Bu kılavuzun içinde neler var? Detaylarından bahsedebilir misiniz?
Restoranlar, bu kılavuzda uluslararası standartlarda sürdürülebilirlik sertifikasyonu alabilmek için yerine getirmeleri gereken tüm kriterleri buluyor. 10 farklı kriter var. Öncelikli kriter sürdürülebilir kaynaklardan gıda temini. Yani restoranların sertifikalı, sürdürülebilir hayvancılık yapan, sürdürülebilir ormanlarda üretim yapan üretimcilerden ürün alması. Sürdürülebilir Dayanıklı Ürün ve Yapı Malzemeleri Kullanımı, hem binanın hem de mobilyaların geri dönüştürebilir olmasına ilişkin bir kriter. Yeniden Kullanılabilir ve Çevreye Duyarlı Ürünler Kullanımı kriterine göre mutfakta kullanılan streç folyodan kağıt bardak ve pipetlere tüm ürünlerin geri dönüştürülebilir olması gerekiyor. Atık Azaltma ve Geri Dönüşüm de çok önemli kriterlerden biri. Buna göre mutfakta ürünleri işlerken mümkünse gıda atığının önlemek, önlemiyorsa bunu ayrıştırmak ve geri dönüşümünü sağlamak gerekiyor. Su Verimliliği, Enerjinin Verimli Kullanımı kriterinde su verimliliğinde yağmur sularının toplanıp peyzaj sulamasında kullanılması gibi çözümler bulunuyor. Ayrıca enerjinin verimli kullanımı, sürdürülebilir güneş enerjisine geçiş ya da diğer tasarruflar olabilir. Kimyasal ve Kirlilik Azaltma bir başka kriter. Şeffaflık ve eğitimde uyumluluk çerçevesinde personele yönelik davranışlar ve personele eğitim konularına değiniliyor. Sürdürülebilir Menüler kriterinde sıfır atık tabakların oluşturulması ve son olarak Sosyal Etki, Adil, Eşit Çalışma Koşullarının Sağlanması kriterleri bulunuyor.

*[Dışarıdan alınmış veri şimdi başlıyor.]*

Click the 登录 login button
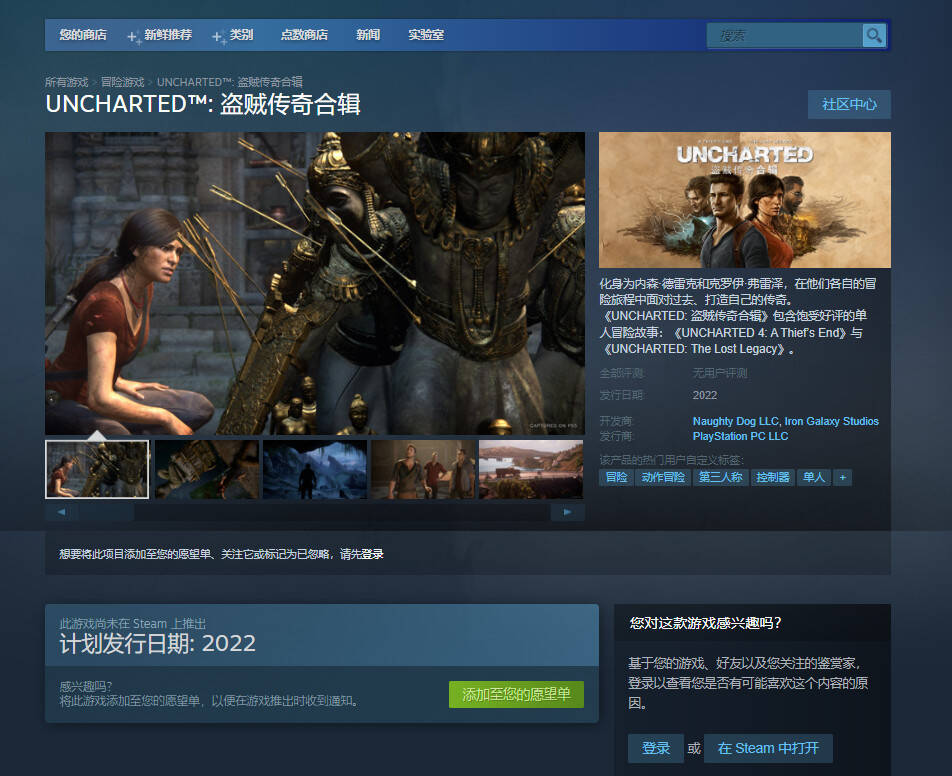Viewport: 952px width, 776px height. click(656, 748)
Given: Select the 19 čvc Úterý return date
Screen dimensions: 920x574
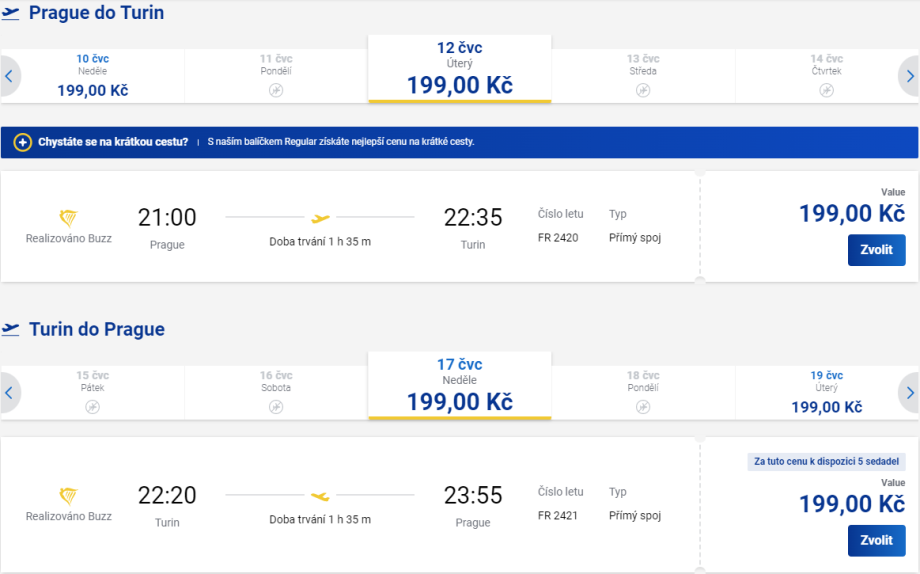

Bunun dışında kılavuzda farklı çözümler de bulunuyor. Örneğin mutfakta porsiyonların büyüklüğünün doğru ayarlanması, açık büfelerdeki tabakların büyüklüğü, tabaktan dönen gıdanın neden atık olduğunu araştırılması gibi gıda atığına karşı mücadeleler var.
Kılavuza nereden ulaşılabiliyor?
Kılavuz Gastronometro internet sitesinden yayınlandı ve buradan indirilebiliyor.
Sürdürülebilir olmak bir restorana ne gibi avantajlar sağlıyor?
Sürdürülebilir restoran olduğunuzda hem müşteri hem de çalışan için daha çekici bir yer haline geliyorsunuz. Bu da restoranın gelir anlamında sürdürülebilirliğine pozitif etki yaratıyor. Sürdürülebilir olmanın en önemli avantajlarından biri maliyetlerin iyileştirilmesi ve restoranın kârlılığının arttırılarak o restoranın da sürdürülebilir olmasının sağlanması. Özellikle atık yönetiminde böyle bir ölçümleme başlattık. Köşebaşı Restoran, Hapimag Sea Garden ve Divan Brasserie gönüllü olarak pilot restoranlar oldular ve bu üç restoranla beraber mutfaktaki gıda atıklarını ölçümledik. Bunu azaltmak için aksiyon uygulamasını planladık. Bu restoranların mutfaklarında üç ay süren bir ölçümleme süreci oldu. Gıda atığı en önemli ve en kolay masraf yönetimi yaratacak alan. Örneğin Köşebaşı markasının bağlı olduğu Akkomarka, restoranlarının karbon nötr olduğunu, aydınlatma sistemleri ve muslukları revize ederek 200 ton su ve 2 megawatt enerji tasarrufu yaptıklarını açıkladı. Bunun yanında garnitürsüz olarak sunmaya başladıkları ürünlerle servisten dönen gıda atığını yüzde 25 azalttıklarını ifade ettiler.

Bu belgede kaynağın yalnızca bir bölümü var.